** Begin **
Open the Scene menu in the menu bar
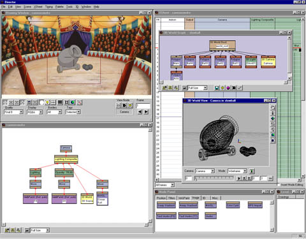Screen dimensions: 306x239 27,7
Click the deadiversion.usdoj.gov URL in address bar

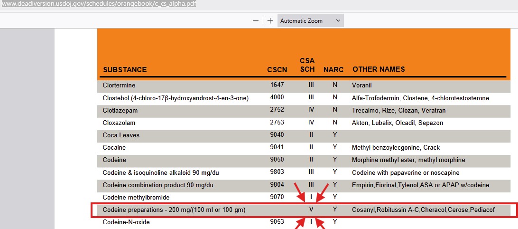[98, 4]
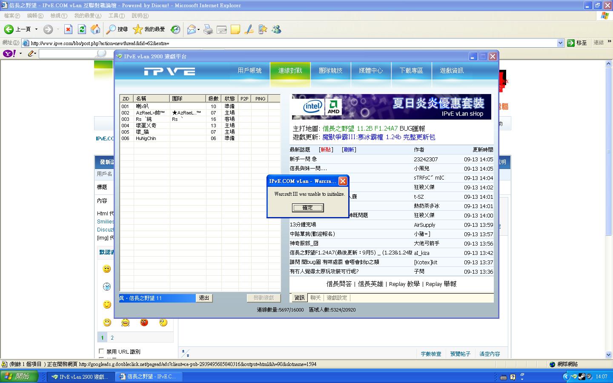The width and height of the screenshot is (613, 383).
Task: Open the Messenger icon in IE toolbar
Action: click(276, 29)
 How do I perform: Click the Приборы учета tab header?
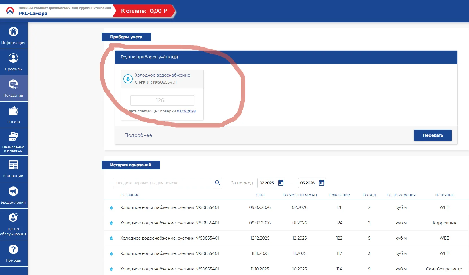click(x=126, y=37)
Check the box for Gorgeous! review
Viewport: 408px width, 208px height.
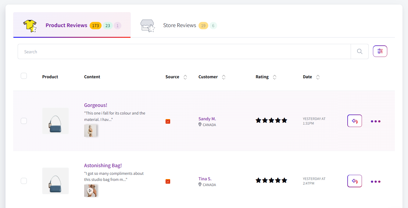point(24,121)
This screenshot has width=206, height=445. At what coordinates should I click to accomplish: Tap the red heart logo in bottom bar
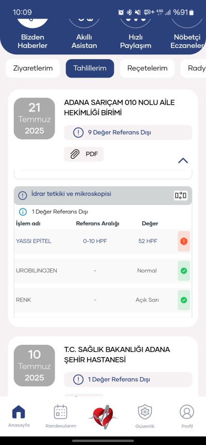[103, 416]

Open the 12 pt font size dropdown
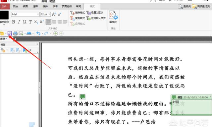45,14
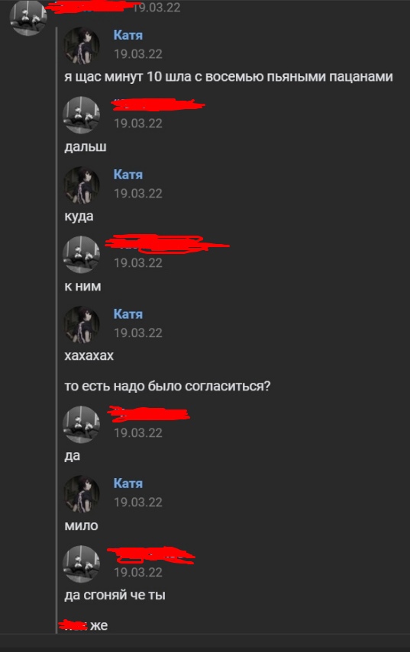Click the redacted sender name above 'к ним'
This screenshot has width=410, height=652.
[x=166, y=244]
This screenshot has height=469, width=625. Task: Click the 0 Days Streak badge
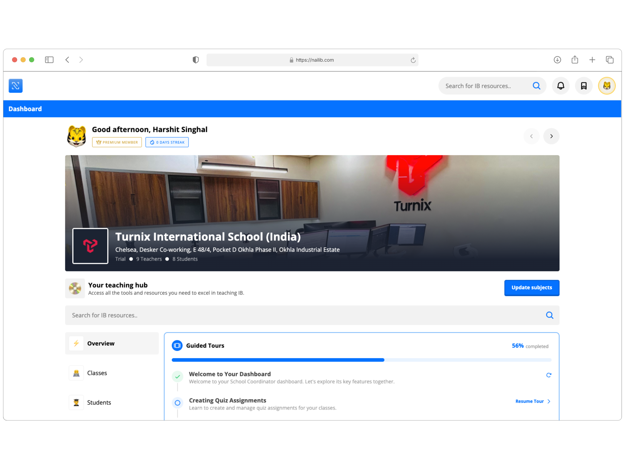[167, 142]
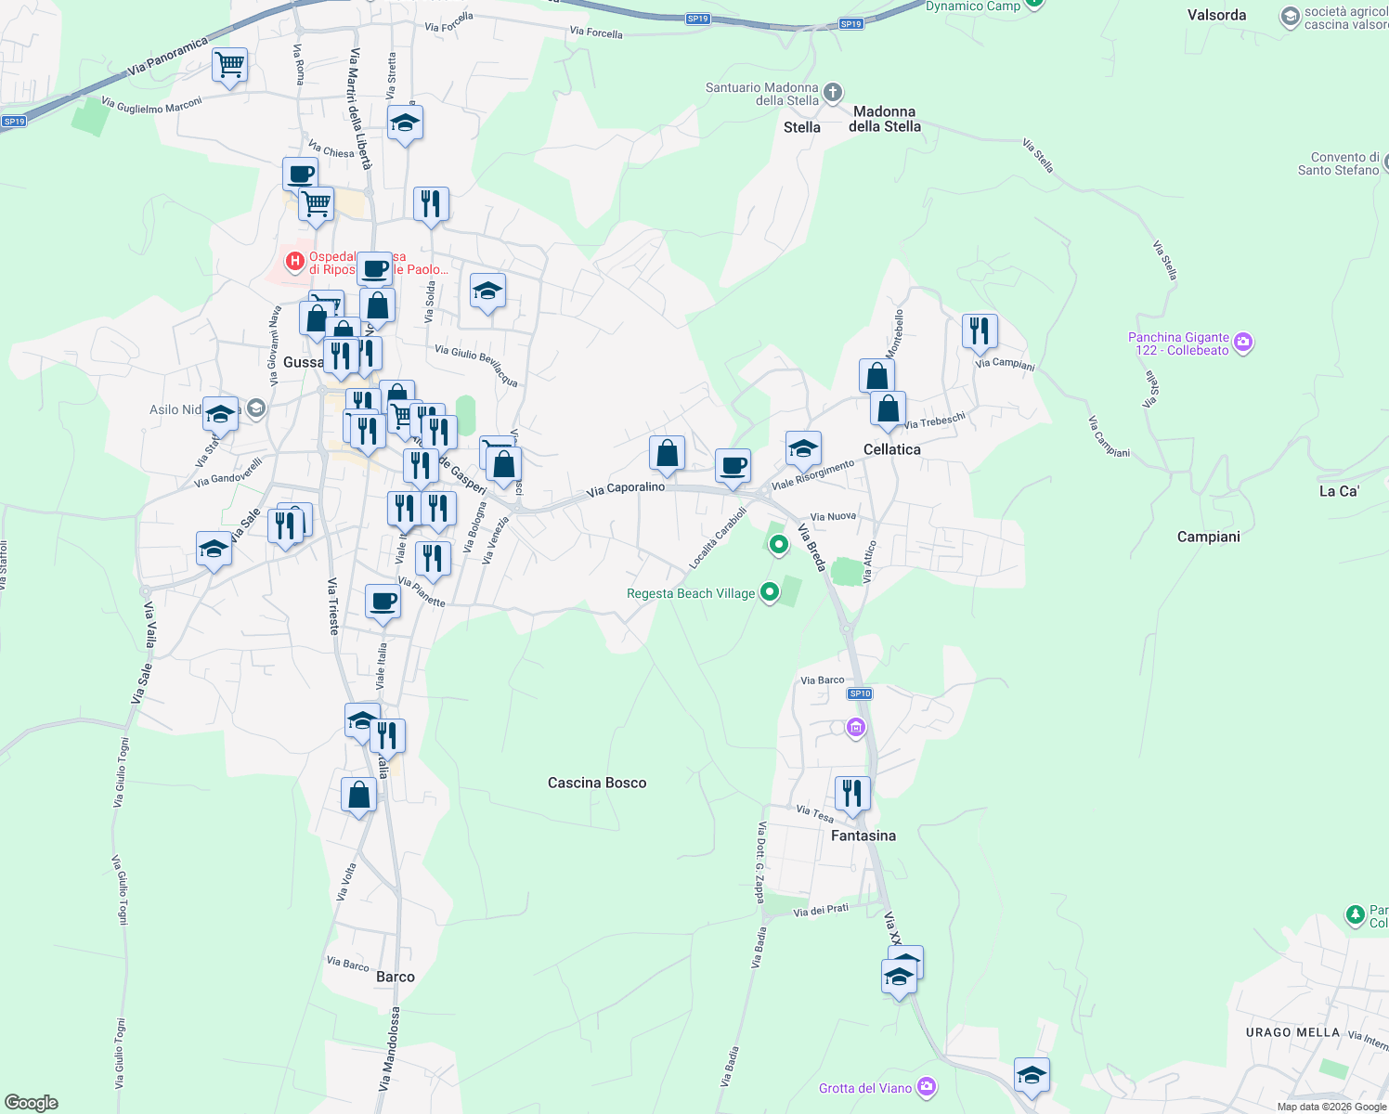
** End **
= WHAT IS ASKED =
Rewrite all the records with "address bar" swapped for "location bar" and nothing else changed. Leave out the pictures.

= WRITTEN RESPONSE =
Open the Scene menu in the menu bar
Screen dimensions: 306x239 27,7
Click the deadiversion.usdoj.gov URL in location bar

[98, 4]
The width and height of the screenshot is (613, 383).
Task: Open the Messenger icon in IE toolbar
Action: click(276, 29)
 How do I perform: Click the Приборы учета tab header?
click(x=126, y=37)
Check the box for Gorgeous! review
Viewport: 408px width, 208px height.
point(24,121)
This screenshot has width=206, height=445. At what coordinates should I click to accomplish: Tap the red heart logo in bottom bar
[103, 416]

Open the 12 pt font size dropdown
45,14
Click the redacted sender name above 'к ним'
This screenshot has width=410, height=652.
[x=166, y=244]
This screenshot has height=469, width=625. Task: Click the 0 Days Streak badge
[167, 142]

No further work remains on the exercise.